Best answer: On the one hand, I agree with QOB's analysis; but, on the other, there are other men who will take your inviting them even to coffee as a signal you are immediately DTF.

Basically, this is a patriarchy problem, and it's not solvable because it's designed not to be solvable. There is no way to opt out of men's sexual interest at work; for men, that is a feature, not a bug. A fake wedding ring will help with some, but not the worst of them. Nor can you readily distinguish amongst those who are interested in networking and those who are using it as a stalking horse. Again, feature, not bug. I think invitations to one-on-one drinks are the most likely to lead in the wrong direction. I would generally avoid alcohol as much as possible in this context. Booze-free and daytime are least risky. But, most of all, I agree with many people above: stop blaming yourself.

(What was that old Barenaked Ladies song? "Jane, desired by the people at her school and work/Jane is tired 'cause every man becomes a lovesick jerk...")
posted by praemunire at 8:44 PM on August 5, 2018 [6 favorites]

Don't meet people you are not good friends with outside an office setting? I'm in my 40s and I've NEVER done this, unless it was a pretty good friend or me and some co-worker(s) were heading offsite to gossip or scheme. If a guy ever asked me to meet him for dinner so we could talk about my career my reply would and always has been a raised eyebrow and "uh, no" or "lol, no". Because that's pretty much a date in his mind already. You can meet in an empty conference room or the cafeteria. Similarly I'd never ask a mentee to meet me at a restaurant. This has not harmed my career at all btw.

In a minority of cases, I've also had taken men frequently pepper conversations with extraneous details of their love lives, which I'm generally taken back by because I definitely don't think I'm flirting.

This isn't necessarily romantic interest, men just tend to think that all women are interested in them and want to hear about their lives and will give good advice or something stupid like that. Don't engage, look bored or uncomfortable and don't answer beyond "I don't really know anything about that". With men I actually know I just say something like "O-kay! I'm still not a marriage counselor" and we move on. But most men really are relentless and shameless in trying to get your help or sympathy or have you take them on as a project. They seem to need a certain amount of time spent talking at women each day or they wither and die. Think how many movies involve a plot where a man finds a sympathetic woman to help him with his problems? Fucking all of them, that's how many.
posted by fshgrl at 9:39 PM on August 5, 2018 [3 favorites]

It is a little confusing to talk about networking because there are a couple of distinct things people mean when they say networking and they have very different rates of return.

The most valuable kind of networking is keeping in touch with people you've worked with in the past. This is a relatively small amount of time required to keep you in the minds of people who you have already vetted as reliable and have done the same for you, and can recommend you for things they know of as they come up. The value here increases over time - as you get more senior, you know people who are also more senior and have better connections.

The next most valuable kind of networking is keeping up with politics and trends and rumors at your current workplace. This is a fair amount of time required unless you're very disciplined, but occasionally it pays off very well, and as you get more senior in your company it becomes more and more important.

The next most valuable kind of networking is keeping up with politics/trends/rumors in your industry at large (or the industry you want to break into). It's useful to hit some minimum bar here so you can talk to other people in the industry, but for most careers the rate of return diminishes dramatically. Note that in most industries the most efficient way to do this kind of "networking" is reading blogs or twitter feeds or whatever, not talking to people.

• _DATASET ROWS_:
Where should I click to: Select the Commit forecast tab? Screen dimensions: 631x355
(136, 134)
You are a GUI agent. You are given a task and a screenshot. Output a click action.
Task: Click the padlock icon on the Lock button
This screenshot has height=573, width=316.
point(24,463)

• _YOUR TASKS_:
a - Please copy everything in the forum thread from "The most valuable" down to "and more important.", swapping "reliable" for "trustworthy".
b - In the forum thread, what is named as the most valuable kind of networking?

• _TASK RESULTS_:
a -
The most valuable kind of networking is keeping in touch with people you've worked with in the past. This is a relatively small amount of time required to keep you in the minds of people who you have already vetted as trustworthy and have done the same for you, and can recommend you for things they know of as they come up. The value here increases over time - as you get more senior, you know people who are also more senior and have better connections.

The next most valuable kind of networking is keeping up with politics and trends and rumors at your current workplace. This is a fair amount of time required unless you're very disciplined, but occasionally it pays off very well, and as you get more senior in your company it becomes more and more important.

b - Keeping in touch with people you've worked with in the past.